I'm sure Wendell Cox loves that place.

By the way, has Cox made any comment about the gas shortage there? He seems to be loving the fact that the power outage shut down the NY Subway. I guess those "supremely resilient" cars do have their weaknesses. ;)
 

biscuit

Cyburbian
Messages
3,904
Points
25
I've put myself on a no news diet over the past few days so maybe I'm just out of the loop. Is there a gasoline shortage in Pheonix?
 

Chet

Cyburbian Emeritus
Messages
10,624
Points
34
I agree with jordanb. Phoenix-Scottsdale-Mesa is a mess. Not just the freeways, but the architecture and landscape too.

It drives me insane to fly over and see neighborhoods interspersed with desert landscape and imported sod. You friggin snowbirds just cant let go of the green, can you!?
 

BKM

Cyburbian
Messages
6,464
Points
29
Its a great place for Californians who are unhappy they can only afford a 1300 square foot house for their family of three.

In Phoenix they can get 3,000 square feet on an "exclusive" golf course.

People have different priorities, I guess.
 

jordanb

Cyburbian
Messages
3,232
Points
25
BKM said:
Its a great place for Californians who are unhappy they can only afford a 1300 square foot house for their family of three.

In Phoenix they can get 3,000 square feet on an "exclusive" golf course.
This is one thing I love about the suburban/urban debate, especially people claiming that urban housing is too expensive (usually by comparing housing of equal square-footage in the city and suburbs).

So my question is, what does the additional 1,700 square feet of housing get them, exactly? Storage space? More places to clean? Housing sizes continue to increase even as household sizes fall. What's the advantage to a bigger house?
 

Miles Ignatius

Cyburbian
Messages
368
Points
12
Stinkin Desert!

Ditto on Jordan & Chet's observations here. I lived in the place for 22 years and left before I fried out what little brain cells I had left.

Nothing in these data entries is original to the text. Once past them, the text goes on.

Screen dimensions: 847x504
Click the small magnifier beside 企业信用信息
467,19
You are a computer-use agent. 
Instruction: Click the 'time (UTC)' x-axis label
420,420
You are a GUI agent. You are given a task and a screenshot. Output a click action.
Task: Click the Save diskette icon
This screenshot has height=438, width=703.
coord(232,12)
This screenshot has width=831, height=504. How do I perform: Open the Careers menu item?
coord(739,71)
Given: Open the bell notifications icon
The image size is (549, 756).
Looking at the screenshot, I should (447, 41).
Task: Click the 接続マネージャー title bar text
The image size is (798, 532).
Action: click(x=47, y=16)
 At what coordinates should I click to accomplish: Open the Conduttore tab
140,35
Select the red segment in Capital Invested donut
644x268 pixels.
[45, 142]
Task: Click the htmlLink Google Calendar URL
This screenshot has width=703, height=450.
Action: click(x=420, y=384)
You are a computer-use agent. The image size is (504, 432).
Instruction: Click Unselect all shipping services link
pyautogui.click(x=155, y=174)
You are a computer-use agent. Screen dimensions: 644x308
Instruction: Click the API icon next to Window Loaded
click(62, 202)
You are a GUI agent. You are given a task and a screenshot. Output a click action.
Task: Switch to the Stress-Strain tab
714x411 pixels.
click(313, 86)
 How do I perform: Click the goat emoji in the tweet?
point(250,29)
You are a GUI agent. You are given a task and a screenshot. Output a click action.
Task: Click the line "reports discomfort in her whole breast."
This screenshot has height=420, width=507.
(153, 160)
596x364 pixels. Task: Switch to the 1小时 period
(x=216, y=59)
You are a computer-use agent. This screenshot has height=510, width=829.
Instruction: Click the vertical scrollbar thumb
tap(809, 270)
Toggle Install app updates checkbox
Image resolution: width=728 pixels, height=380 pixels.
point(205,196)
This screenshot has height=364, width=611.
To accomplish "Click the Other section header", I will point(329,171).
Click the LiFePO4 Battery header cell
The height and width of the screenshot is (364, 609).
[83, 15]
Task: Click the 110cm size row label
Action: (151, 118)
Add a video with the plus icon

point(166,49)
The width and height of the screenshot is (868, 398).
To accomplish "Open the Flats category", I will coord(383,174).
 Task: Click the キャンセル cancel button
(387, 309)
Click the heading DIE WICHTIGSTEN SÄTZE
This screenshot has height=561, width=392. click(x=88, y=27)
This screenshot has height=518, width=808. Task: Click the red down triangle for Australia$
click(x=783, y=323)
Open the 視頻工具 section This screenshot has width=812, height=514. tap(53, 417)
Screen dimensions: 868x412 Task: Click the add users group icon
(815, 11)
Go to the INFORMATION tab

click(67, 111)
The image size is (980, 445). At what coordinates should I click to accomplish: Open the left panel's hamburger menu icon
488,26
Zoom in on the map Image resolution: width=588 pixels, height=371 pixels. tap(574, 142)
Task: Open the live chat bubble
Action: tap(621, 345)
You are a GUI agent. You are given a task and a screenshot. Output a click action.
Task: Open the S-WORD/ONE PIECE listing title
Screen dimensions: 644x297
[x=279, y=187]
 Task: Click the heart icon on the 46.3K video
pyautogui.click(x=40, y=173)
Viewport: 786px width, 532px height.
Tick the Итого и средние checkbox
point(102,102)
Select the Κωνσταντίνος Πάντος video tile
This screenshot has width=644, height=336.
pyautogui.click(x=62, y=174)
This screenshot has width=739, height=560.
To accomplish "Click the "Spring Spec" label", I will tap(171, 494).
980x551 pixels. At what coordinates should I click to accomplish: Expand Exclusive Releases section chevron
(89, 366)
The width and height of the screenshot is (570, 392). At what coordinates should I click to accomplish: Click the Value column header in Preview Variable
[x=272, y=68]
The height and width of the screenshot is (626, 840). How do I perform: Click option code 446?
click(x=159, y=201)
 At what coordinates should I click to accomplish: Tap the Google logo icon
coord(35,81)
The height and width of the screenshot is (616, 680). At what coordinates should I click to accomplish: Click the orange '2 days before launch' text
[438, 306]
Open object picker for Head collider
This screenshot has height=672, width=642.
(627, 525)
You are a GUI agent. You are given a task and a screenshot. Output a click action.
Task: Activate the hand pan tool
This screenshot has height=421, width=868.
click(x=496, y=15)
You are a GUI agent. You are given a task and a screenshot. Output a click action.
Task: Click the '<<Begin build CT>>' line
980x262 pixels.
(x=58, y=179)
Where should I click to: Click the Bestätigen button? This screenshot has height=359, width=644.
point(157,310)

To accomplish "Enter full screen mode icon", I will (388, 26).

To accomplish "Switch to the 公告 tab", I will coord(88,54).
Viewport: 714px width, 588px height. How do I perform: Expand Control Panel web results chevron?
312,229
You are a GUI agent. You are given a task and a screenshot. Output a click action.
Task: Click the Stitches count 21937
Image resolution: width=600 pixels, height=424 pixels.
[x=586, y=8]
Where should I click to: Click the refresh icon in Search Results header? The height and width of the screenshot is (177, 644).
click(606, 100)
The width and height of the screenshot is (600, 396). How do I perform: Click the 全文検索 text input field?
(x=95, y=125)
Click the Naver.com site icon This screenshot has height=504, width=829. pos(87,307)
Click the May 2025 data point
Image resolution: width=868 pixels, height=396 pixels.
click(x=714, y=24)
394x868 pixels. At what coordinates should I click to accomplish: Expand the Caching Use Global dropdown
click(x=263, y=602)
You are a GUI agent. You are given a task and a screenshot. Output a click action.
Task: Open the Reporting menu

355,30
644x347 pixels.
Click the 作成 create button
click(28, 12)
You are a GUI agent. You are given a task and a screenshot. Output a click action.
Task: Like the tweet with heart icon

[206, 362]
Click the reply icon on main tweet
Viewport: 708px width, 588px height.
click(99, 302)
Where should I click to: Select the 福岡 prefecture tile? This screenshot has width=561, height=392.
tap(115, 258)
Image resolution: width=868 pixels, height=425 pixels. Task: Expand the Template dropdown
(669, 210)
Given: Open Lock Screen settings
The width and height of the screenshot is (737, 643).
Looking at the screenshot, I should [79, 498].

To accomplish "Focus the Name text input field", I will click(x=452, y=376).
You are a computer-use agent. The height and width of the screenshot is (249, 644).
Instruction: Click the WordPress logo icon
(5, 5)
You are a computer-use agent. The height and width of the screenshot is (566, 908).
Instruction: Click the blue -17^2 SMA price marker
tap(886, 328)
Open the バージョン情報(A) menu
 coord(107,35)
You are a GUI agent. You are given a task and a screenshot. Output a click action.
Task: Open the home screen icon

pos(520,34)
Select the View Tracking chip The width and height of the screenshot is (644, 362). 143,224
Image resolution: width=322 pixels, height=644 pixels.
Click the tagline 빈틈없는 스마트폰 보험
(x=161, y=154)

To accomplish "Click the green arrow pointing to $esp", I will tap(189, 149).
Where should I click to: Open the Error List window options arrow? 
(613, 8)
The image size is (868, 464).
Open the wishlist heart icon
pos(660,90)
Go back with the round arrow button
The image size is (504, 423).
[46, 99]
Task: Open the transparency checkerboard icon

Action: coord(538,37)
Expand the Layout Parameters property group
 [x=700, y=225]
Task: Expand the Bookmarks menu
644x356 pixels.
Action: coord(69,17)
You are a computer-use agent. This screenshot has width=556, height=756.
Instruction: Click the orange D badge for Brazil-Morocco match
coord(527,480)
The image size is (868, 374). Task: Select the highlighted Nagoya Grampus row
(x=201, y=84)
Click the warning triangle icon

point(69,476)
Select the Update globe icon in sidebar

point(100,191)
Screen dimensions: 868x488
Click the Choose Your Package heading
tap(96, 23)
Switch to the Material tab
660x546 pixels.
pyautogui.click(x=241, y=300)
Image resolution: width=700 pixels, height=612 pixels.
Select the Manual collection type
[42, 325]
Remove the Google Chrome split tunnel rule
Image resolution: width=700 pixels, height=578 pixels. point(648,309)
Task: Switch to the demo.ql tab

The natural climate of the desert does not reconcile with the asphalt swath now present there and I think the break in the gasoline supply (albeit temporary) speaks volumes to the long term unsustainability of the place. Wait till we have more years of weak Colorado River runoff; you can get by for a while without gas, but try getting by without water.

I imagine that 2,000 sq.ft. ranch with a pool for $100K doesn't look so good.

If you want to read somebody who forsaw all of this, read Edward Abbey's "The Blob That Ate Phoenix."
 

Seabishop

Cyburbian
Messages
3,838
Points
25
jordanb said:

So my question is, what does the additional 1,700 square feet of housing get them, exactly? Storage space? More places to clean? Housing sizes continue to increase even as household sizes fall. What's the advantage to a bigger house?
Part of it is status - some people assume they need it and think it equals "success." Parents are also less likely to have their kids share bedrooms.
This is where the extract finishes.